# How to apply #16



## Brazo (Oct 27, 2005)

#16 is a great 'old school' heavy paste wax. Its over 50 years old and has barely changed in formulation over the years. Its light blue in colour and smells of crayons. It is a pure wax containing carnauba with no cleaners. Lots of people struggle with its application. I used to have a real hard time using this wax, as its removal was so difficult. However when used correctly you should be able to apply it to the whole car and then remove it extremely easily. Sorry Meguiars I know you don't recommend this and it does come with practice. :lol:

The look of #16 is great on all colours; it will not darken the paint like say #26 but adds a richness and depth. It does not hide swirls or defects like say NXT but very minor swirls/scratches will be reduced as the paste wax 'fills' them. It is very durable and if applied correctly you should be getting 3 months+ out of this wax quite easily.

*So how to apply?*

Firstly this is a professional wax and demands perfect paint preparation if it is to come on/off like butter. You will have a hard time applying removing this unlike some of the consumer range if your prep isn't A1.

*Paint Prep*

Wash, clay, clean/polish. If applied to any bonded contaminants the wax will simply 'drag' over them and smear. I again cannot stress how important this stage is. I know we all want to whack the nice wax on but this should take you the last 5% of your time.

DATASET SECTION ->
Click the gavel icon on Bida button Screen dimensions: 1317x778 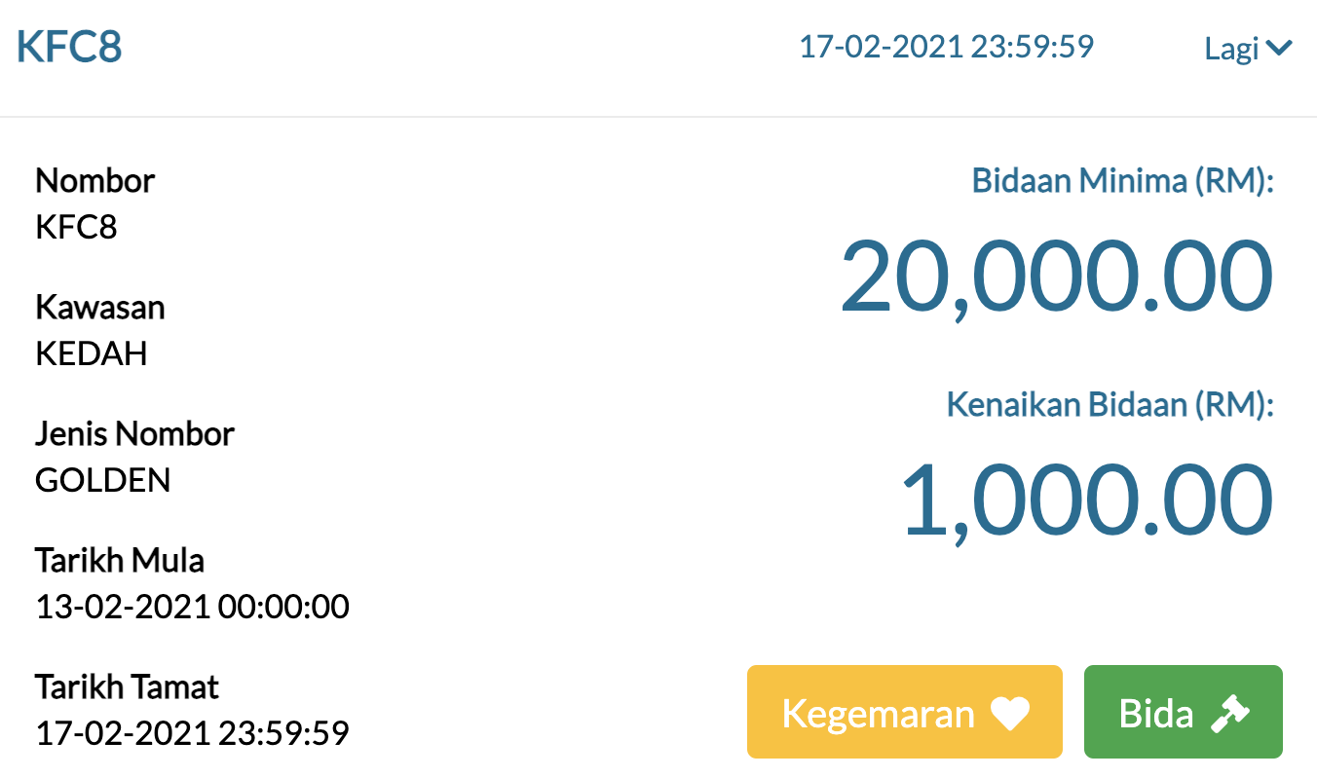pyautogui.click(x=1230, y=714)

WORK TO COMPLETE ->
a – From the forum post on applying #16, list every paint preparation step it names.
b – Repeat verbatim the part of the forum post on applying #16 starting at "Firstly this is" and ending at "of your time.".

RESPONSE LIST ->
a –
- Wash
- Clay
- Clean/polish

b –
Firstly this is a professional wax and demands perfect paint preparation if it is to come on/off like butter. You will have a hard time applying removing this unlike some of the consumer range if your prep isn't A1.

*Paint Prep*

Wash, clay, clean/polish. If applied to any bonded contaminants the wax will simply 'drag' over them and smear. I again cannot stress how important this stage is. I know we all want to whack the nice wax on but this should take you the last 5% of your time.